- _Raw data_

----------------

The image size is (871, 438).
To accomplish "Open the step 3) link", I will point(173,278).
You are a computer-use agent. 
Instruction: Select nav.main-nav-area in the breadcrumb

----------------

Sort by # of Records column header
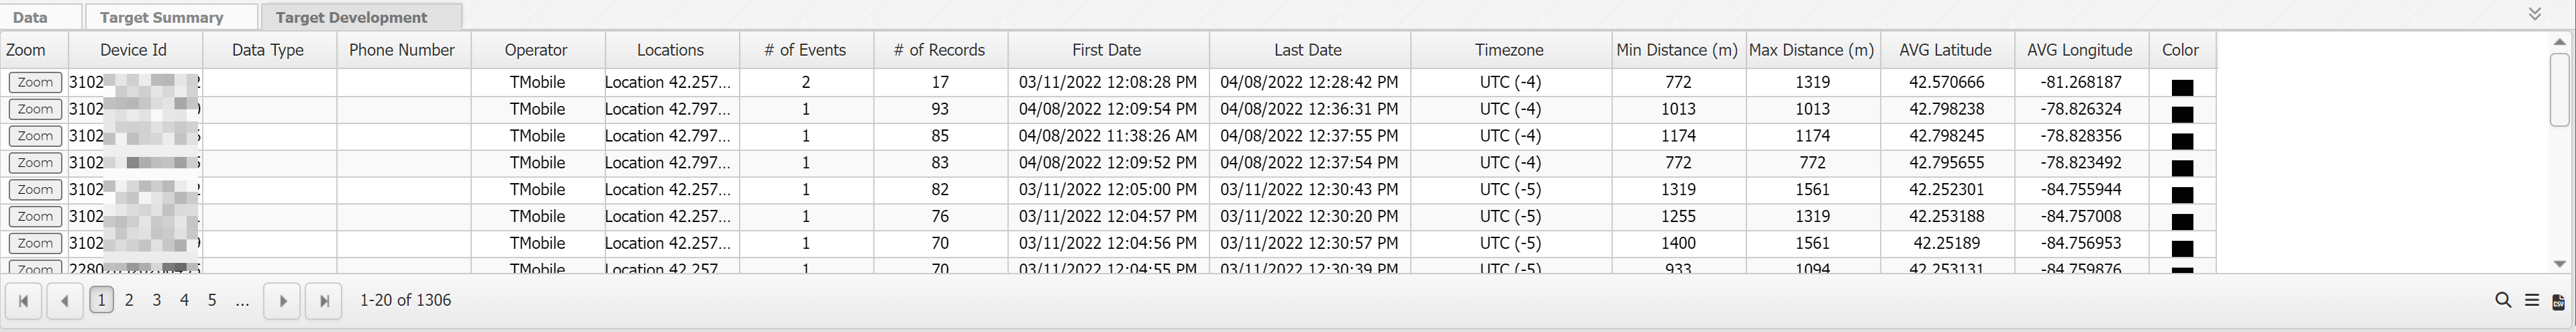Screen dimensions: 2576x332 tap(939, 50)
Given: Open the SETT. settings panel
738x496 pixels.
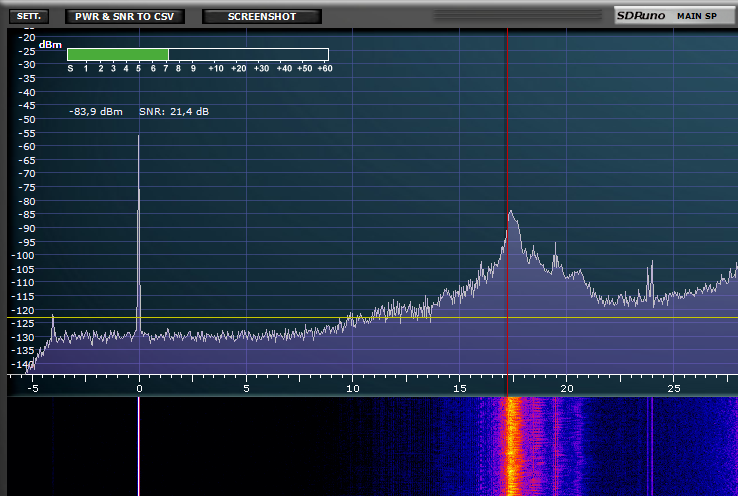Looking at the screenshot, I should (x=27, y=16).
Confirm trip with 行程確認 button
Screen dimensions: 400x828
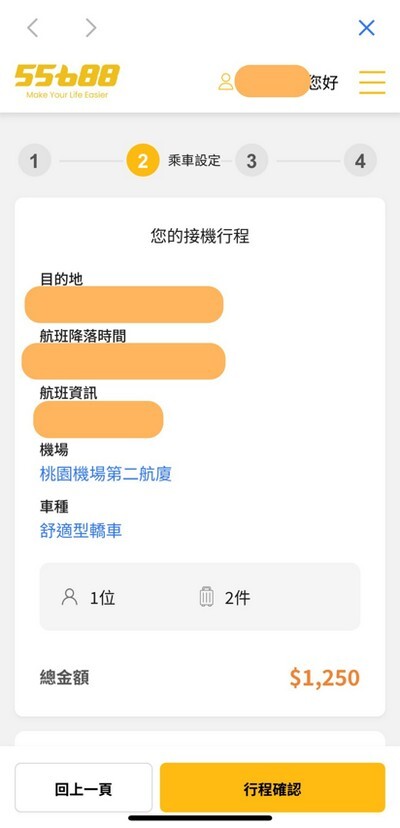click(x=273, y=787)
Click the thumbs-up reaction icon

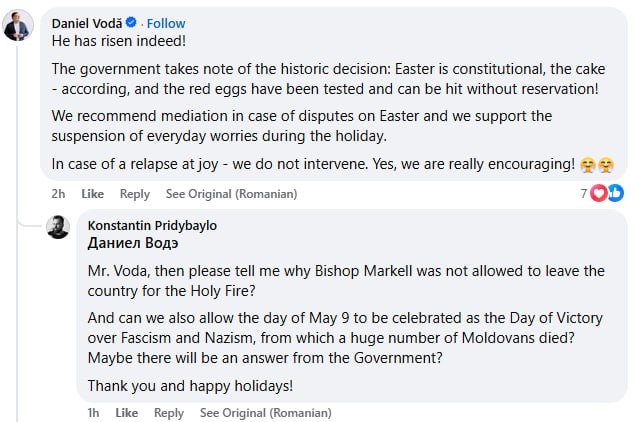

----------------

Convert the items that begin with the line containing "The image size is (871, 438)." and end with the line containing "Instruction: Select nav.main-nav-area", both lines included, into a JSON list of strings with one string per line and no blank lines.

- _Response_
[
  "The image size is (871, 438).",
  "To accomplish \"Open the step 3) link\", I will point(173,278).",
  "You are a computer-use agent. ",
  "Instruction: Select nav.main-nav-area in the breadcrumb"
]